Es werden die Begeisterten sein oder alle, die Umwege gehen. Es werden die sein, deren Stimme Hoffnungen weckte oder deren Spiel angelockt hat. Alle, die sprühen vor Ideen, und alle, die Zulauf haben. Es werden die Sonderlinge, die Außenseiter, die Querdenker, die Überflieger sein, die Musikanten und Dichter unter den Geistlichen, die Leichten, Luftigen, der Springinsfeld und die Träumerin.

Der Platzhirsch bewahrt seinen Platz. Ihm will keiner an die Wolle.
Auch der Dompfaff wird bleiben. Man kennt und kann mit ihm.
Die, die nach allen Regeln der Kunst in die entsprechenden Positionen gekommen sind, werden bleiben. Auch die Eingesetzten und die Orthodoxen. Erst recht die Braven. Die Inthronisierten und die, die stolz „sich mit Kreuzen vorne schmücken“.
Den aus der Rolle Gefallenen geht es an den Kragen, und die Bunten müssen um ihr Beffchen bangen.
Das war einmal anders. Es gab Zeiten, da suchte man „Typen“. Heute wirkt die Kirche „untypisch“, bleich; wirkt erschrocken und pfeift Typen zurück und stellt Herausragende in den Sockel.

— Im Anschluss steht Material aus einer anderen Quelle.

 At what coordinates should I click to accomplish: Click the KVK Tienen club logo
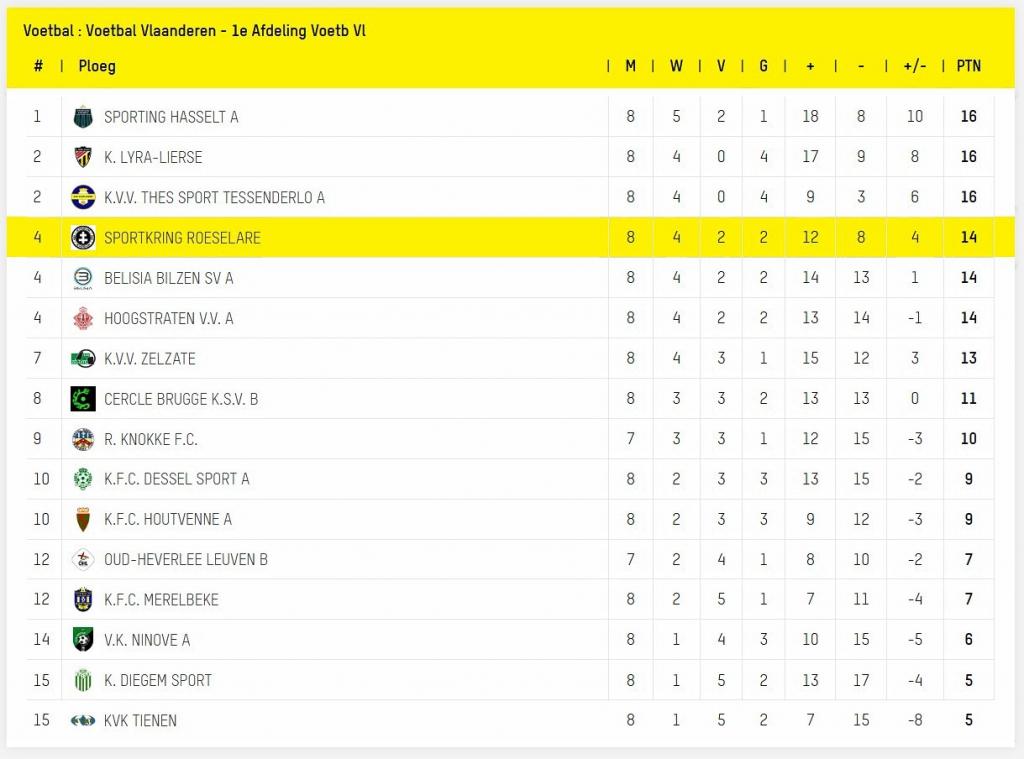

Die Kirche ist brav geworden. Politisch gefällig, moralisch indifferent, spirituell austauschbar. Eben das, was man öffentlich unter die „gesellschaftlich relevanten Gruppen“ zählt. Das hat seinen Preis.
Die Kirche wird sich neu aufstellen müssen.
Sie dient sich – in den Medien und damit in der inszenierten Öffentlichkeit – in die Belanglosigkeit, oder sie treibt Blüten. Wir alle feiern auf 2017 hin. Die Reformation war nicht fürs Album und plante keine Jahrestage. Die Reformation hat alle ergriffen, hat vor keiner Kette Halt gemacht und keinem Kaiser oder Papst gehuldigt. Auch die Reformation hat Fehler gemacht. Doch die wirklichen Fehler lagen nicht in der falschen Rücksicht vor den Mächtigen und im Kotau vor den Liedermachern, lag nicht im Widerstand gegen falsche Reime oder klare Worte.
Die Fehler der Reformation lagen – wenn überhaupt – im Binnenstreit. Im Binnenstreit gibt es rasch neue Mächtige. Und damit beginnt alles von vorne.

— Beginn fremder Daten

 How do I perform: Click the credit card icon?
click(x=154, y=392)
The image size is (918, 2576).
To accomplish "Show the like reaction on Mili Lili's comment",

Mitten im Winter plädiere ich für Blüten, für Buntheit, für Vielseitigkeit, für angebranntes Essen und für falsch temperierten Wein. Für einen erfrischend herben Salat ebenso wie für etwas Wild auf dem Speisezettel. Den Vegetariern unter uns: Das mit dem „Wild“ war nur symbolisch gemeint. Aber der Rest ist echt.

Zwischenfazit:
Kein Maulkorb für die Medien.
Transparenz der Finanzen.
Subsidiarität ohne Abhängigkeit.
Und: Typen in die Kirche!
Sie sind das Geld wert.

Der Beitrag erschien als Vorwort zu den Pastoralblättern 2/2014 vom Herausgeber Gerhard Engelsberger. Die wort-meldungen danken für die Genehmigung zum Abdruck.